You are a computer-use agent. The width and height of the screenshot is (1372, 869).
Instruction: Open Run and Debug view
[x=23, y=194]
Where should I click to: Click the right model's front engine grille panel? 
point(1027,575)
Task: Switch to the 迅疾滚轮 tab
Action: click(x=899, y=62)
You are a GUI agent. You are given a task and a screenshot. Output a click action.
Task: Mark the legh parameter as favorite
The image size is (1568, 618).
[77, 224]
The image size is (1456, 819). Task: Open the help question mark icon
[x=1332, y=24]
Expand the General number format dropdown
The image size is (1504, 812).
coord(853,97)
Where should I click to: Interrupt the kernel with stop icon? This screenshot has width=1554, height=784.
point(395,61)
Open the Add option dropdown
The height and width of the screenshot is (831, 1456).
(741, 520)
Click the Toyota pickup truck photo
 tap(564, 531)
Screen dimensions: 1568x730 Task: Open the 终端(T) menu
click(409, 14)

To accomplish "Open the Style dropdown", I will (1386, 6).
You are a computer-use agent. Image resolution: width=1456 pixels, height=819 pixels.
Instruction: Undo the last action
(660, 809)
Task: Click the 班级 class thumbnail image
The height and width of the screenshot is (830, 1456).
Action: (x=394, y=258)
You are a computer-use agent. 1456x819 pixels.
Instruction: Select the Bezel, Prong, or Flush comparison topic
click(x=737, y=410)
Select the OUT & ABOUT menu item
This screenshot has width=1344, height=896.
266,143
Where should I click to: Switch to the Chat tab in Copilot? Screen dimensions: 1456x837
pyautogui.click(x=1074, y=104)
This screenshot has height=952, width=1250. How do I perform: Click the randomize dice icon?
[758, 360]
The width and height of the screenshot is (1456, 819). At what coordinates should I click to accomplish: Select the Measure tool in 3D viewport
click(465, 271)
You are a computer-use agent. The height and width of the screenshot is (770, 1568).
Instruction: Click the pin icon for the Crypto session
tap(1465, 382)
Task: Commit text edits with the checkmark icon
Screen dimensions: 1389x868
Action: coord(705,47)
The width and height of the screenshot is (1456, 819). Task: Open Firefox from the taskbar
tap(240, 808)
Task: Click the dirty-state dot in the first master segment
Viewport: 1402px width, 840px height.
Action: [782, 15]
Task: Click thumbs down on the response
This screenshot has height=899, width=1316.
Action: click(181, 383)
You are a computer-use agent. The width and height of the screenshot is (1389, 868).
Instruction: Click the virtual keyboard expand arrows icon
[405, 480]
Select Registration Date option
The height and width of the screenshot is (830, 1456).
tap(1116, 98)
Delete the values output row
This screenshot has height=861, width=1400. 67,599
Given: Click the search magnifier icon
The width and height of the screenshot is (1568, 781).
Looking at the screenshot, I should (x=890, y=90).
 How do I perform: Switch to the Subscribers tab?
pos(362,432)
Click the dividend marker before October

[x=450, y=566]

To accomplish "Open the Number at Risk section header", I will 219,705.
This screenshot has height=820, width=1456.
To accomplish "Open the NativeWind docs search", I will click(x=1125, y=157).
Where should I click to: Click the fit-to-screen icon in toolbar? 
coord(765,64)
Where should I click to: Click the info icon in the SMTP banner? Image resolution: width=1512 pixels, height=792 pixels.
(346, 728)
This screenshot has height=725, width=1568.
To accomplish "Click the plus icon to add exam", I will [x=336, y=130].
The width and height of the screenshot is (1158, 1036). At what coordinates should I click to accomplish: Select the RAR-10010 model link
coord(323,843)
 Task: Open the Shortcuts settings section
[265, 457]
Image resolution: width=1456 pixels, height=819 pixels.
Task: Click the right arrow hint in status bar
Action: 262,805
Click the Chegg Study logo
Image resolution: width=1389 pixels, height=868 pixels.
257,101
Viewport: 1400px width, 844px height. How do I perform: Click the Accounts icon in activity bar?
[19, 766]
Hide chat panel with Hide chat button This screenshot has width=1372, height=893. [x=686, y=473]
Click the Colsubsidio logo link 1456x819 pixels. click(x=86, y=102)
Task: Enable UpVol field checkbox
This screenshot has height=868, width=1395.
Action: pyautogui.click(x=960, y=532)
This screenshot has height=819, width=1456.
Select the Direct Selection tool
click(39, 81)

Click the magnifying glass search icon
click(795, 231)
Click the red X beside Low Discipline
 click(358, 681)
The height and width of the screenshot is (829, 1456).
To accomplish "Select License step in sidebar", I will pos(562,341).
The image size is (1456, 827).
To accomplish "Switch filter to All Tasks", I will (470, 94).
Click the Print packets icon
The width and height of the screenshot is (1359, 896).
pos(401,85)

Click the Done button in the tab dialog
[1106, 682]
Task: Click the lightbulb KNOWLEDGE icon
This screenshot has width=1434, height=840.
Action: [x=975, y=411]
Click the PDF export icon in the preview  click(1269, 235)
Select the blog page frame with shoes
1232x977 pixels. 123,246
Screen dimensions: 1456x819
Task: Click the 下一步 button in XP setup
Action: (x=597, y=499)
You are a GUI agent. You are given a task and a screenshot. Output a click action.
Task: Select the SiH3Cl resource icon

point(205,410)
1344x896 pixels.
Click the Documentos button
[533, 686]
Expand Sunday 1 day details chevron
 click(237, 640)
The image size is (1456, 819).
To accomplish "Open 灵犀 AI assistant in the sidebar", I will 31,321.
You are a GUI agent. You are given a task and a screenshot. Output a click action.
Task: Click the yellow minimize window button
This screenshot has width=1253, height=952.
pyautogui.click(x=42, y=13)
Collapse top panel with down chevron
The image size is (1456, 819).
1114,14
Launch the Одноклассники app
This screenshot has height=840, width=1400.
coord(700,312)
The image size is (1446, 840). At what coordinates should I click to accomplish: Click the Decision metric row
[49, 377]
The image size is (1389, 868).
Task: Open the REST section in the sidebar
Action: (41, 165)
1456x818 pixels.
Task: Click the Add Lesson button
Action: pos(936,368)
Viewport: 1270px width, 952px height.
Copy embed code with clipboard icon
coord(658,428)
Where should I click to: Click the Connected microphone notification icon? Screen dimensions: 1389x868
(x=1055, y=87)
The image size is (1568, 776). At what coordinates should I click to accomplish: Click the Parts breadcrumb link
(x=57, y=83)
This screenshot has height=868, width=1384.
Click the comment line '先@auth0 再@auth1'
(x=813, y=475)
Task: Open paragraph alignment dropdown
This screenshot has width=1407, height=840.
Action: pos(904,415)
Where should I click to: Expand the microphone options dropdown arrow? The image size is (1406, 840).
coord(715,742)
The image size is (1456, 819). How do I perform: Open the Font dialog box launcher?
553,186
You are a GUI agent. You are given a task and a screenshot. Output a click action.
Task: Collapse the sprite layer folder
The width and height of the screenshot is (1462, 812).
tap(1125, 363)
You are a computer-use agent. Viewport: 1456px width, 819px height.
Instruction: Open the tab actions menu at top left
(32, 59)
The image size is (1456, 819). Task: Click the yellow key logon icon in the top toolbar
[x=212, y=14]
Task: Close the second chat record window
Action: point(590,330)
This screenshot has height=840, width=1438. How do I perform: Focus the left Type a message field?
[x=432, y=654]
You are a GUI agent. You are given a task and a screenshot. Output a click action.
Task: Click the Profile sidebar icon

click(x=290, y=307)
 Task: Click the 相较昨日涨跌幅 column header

##############################

→ **About this exercise**
Write down every line of the data exactly as it appears above.

→ **Task output**
You are a computer-use agent. The width and height of the screenshot is (1372, 869).
Instruction: Open Run and Debug view
[x=23, y=194]
Where should I click to: Click the right model's front engine grille panel? 
point(1027,575)
Task: Switch to the 迅疾滚轮 tab
Action: click(x=899, y=62)
You are a GUI agent. You are given a task and a screenshot. Output a click action.
Task: Mark the legh parameter as favorite
The image size is (1568, 618).
[77, 224]
The image size is (1456, 819). Task: Open the help question mark icon
[x=1332, y=24]
Expand the General number format dropdown
The image size is (1504, 812).
coord(853,97)
Where should I click to: Interrupt the kernel with stop icon? This screenshot has width=1554, height=784.
point(395,61)
Open the Add option dropdown
The height and width of the screenshot is (831, 1456).
(741, 520)
Click the Toyota pickup truck photo
 tap(564, 531)
Screen dimensions: 1568x730 Task: Open the 终端(T) menu
click(409, 14)

To accomplish "Open the Style dropdown", I will (1386, 6).
You are a computer-use agent. Image resolution: width=1456 pixels, height=819 pixels.
Instruction: Undo the last action
(660, 809)
Task: Click the 班级 class thumbnail image
The height and width of the screenshot is (830, 1456).
Action: (x=394, y=258)
You are a computer-use agent. 1456x819 pixels.
Instruction: Select the Bezel, Prong, or Flush comparison topic
click(x=737, y=410)
Select the OUT & ABOUT menu item
This screenshot has width=1344, height=896.
266,143
Where should I click to: Switch to the Chat tab in Copilot? Screen dimensions: 1456x837
pyautogui.click(x=1074, y=104)
This screenshot has height=952, width=1250. How do I perform: Click the randomize dice icon?
[758, 360]
The width and height of the screenshot is (1456, 819). At what coordinates should I click to accomplish: Select the Measure tool in 3D viewport
click(465, 271)
You are a computer-use agent. The height and width of the screenshot is (770, 1568).
Instruction: Click the pin icon for the Crypto session
tap(1465, 382)
Task: Commit text edits with the checkmark icon
Screen dimensions: 1389x868
Action: coord(705,47)
The width and height of the screenshot is (1456, 819). Task: Open Firefox from the taskbar
tap(240, 808)
Task: Click the dirty-state dot in the first master segment
Viewport: 1402px width, 840px height.
Action: [782, 15]
Task: Click thumbs down on the response
This screenshot has height=899, width=1316.
Action: click(181, 383)
You are a computer-use agent. The width and height of the screenshot is (1389, 868).
Instruction: Click the virtual keyboard expand arrows icon
[405, 480]
Select Registration Date option
The height and width of the screenshot is (830, 1456).
tap(1116, 98)
Delete the values output row
This screenshot has height=861, width=1400. 67,599
Given: Click the search magnifier icon
The width and height of the screenshot is (1568, 781).
Looking at the screenshot, I should (x=890, y=90).
 How do I perform: Switch to the Subscribers tab?
pos(362,432)
Click the dividend marker before October

[x=450, y=566]

To accomplish "Open the Number at Risk section header", I will 219,705.
This screenshot has height=820, width=1456.
To accomplish "Open the NativeWind docs search", I will click(x=1125, y=157).
Where should I click to: Click the fit-to-screen icon in toolbar? 
coord(765,64)
Where should I click to: Click the info icon in the SMTP banner? Image resolution: width=1512 pixels, height=792 pixels.
(346, 728)
This screenshot has height=725, width=1568.
To accomplish "Click the plus icon to add exam", I will [x=336, y=130].
The width and height of the screenshot is (1158, 1036). At what coordinates should I click to accomplish: Select the RAR-10010 model link
coord(323,843)
 Task: Open the Shortcuts settings section
[265, 457]
Image resolution: width=1456 pixels, height=819 pixels.
Task: Click the right arrow hint in status bar
Action: 262,805
Click the Chegg Study logo
Image resolution: width=1389 pixels, height=868 pixels.
257,101
Viewport: 1400px width, 844px height. How do I perform: Click the Accounts icon in activity bar?
[19, 766]
Hide chat panel with Hide chat button This screenshot has width=1372, height=893. [x=686, y=473]
Click the Colsubsidio logo link 1456x819 pixels. click(x=86, y=102)
Task: Enable UpVol field checkbox
This screenshot has height=868, width=1395.
Action: pyautogui.click(x=960, y=532)
This screenshot has height=819, width=1456.
Select the Direct Selection tool
click(39, 81)

Click the magnifying glass search icon
click(795, 231)
Click the red X beside Low Discipline
 click(358, 681)
The height and width of the screenshot is (829, 1456).
To accomplish "Select License step in sidebar", I will pos(562,341).
The image size is (1456, 827).
To accomplish "Switch filter to All Tasks", I will (470, 94).
Click the Print packets icon
The width and height of the screenshot is (1359, 896).
pos(401,85)

Click the Done button in the tab dialog
[1106, 682]
Task: Click the lightbulb KNOWLEDGE icon
This screenshot has width=1434, height=840.
Action: [x=975, y=411]
Click the PDF export icon in the preview  click(1269, 235)
Select the blog page frame with shoes
1232x977 pixels. 123,246
Screen dimensions: 1456x819
Task: Click the 下一步 button in XP setup
Action: (x=597, y=499)
You are a GUI agent. You are given a task and a screenshot. Output a click action.
Task: Select the SiH3Cl resource icon

point(205,410)
1344x896 pixels.
Click the Documentos button
[533, 686]
Expand Sunday 1 day details chevron
 click(237, 640)
The image size is (1456, 819).
To accomplish "Open 灵犀 AI assistant in the sidebar", I will 31,321.
You are a GUI agent. You are given a task and a screenshot. Output a click action.
Task: Click the yellow minimize window button
This screenshot has width=1253, height=952.
pyautogui.click(x=42, y=13)
Collapse top panel with down chevron
The image size is (1456, 819).
1114,14
Launch the Одноклассники app
This screenshot has height=840, width=1400.
coord(700,312)
The image size is (1446, 840). At what coordinates should I click to accomplish: Click the Decision metric row
[49, 377]
The image size is (1389, 868).
Task: Open the REST section in the sidebar
Action: (41, 165)
1456x818 pixels.
Task: Click the Add Lesson button
Action: pos(936,368)
Viewport: 1270px width, 952px height.
Copy embed code with clipboard icon
coord(658,428)
Where should I click to: Click the Connected microphone notification icon? Screen dimensions: 1389x868
(x=1055, y=87)
The image size is (1568, 776). At what coordinates should I click to accomplish: Click the Parts breadcrumb link
(x=57, y=83)
This screenshot has height=868, width=1384.
Click the comment line '先@auth0 再@auth1'
(x=813, y=475)
Task: Open paragraph alignment dropdown
This screenshot has width=1407, height=840.
Action: pos(904,415)
Where should I click to: Expand the microphone options dropdown arrow? The image size is (1406, 840).
coord(715,742)
The image size is (1456, 819). How do I perform: Open the Font dialog box launcher?
553,186
You are a GUI agent. You are given a task and a screenshot. Output a click action.
Task: Collapse the sprite layer folder
The width and height of the screenshot is (1462, 812).
tap(1125, 363)
You are a computer-use agent. Viewport: 1456px width, 819px height.
Instruction: Open the tab actions menu at top left
(32, 59)
The image size is (1456, 819). Task: Click the yellow key logon icon in the top toolbar
[x=212, y=14]
Task: Close the second chat record window
Action: point(590,330)
This screenshot has height=840, width=1438. How do I perform: Focus the left Type a message field?
[x=432, y=654]
You are a GUI agent. You are given a task and a screenshot. Output a click action.
Task: Click the Profile sidebar icon

click(x=290, y=307)
 Task: Click the 相较昨日涨跌幅 column header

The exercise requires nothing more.